Mettez en forme les lignes de tous les items ci-dessous en tableau Markdown à deux colonnes, « Numéro » pour le rang de la ligne et « Contenu » pour la ligne elle-même. Omettez les lignes vides.

- **Entrées relatives aux coordonnées cibles**
________________

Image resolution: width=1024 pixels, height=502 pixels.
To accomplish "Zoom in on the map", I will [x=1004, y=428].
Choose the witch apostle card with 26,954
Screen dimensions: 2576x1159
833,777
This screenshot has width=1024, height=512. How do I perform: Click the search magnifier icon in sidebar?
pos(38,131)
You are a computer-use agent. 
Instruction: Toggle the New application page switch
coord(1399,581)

________________

- **Réponse**
| Numéro | Contenu |
|---|---|
| 1 | Image resolution: width=1024 pixels, height=502 pixels. |
| 2 | To accomplish "Zoom in on the map", I will [x=1004, y=428]. |
| 3 | Choose the witch apostle card with 26,954 |
| 4 | Screen dimensions: 2576x1159 |
| 5 | 833,777 |
| 6 | This screenshot has width=1024, height=512. How do I perform: Click the search magnifier icon in sidebar? |
| 7 | pos(38,131) |
| 8 | You are a computer-use agent.  |
| 9 | Instruction: Toggle the New application page switch |
| 10 | coord(1399,581) |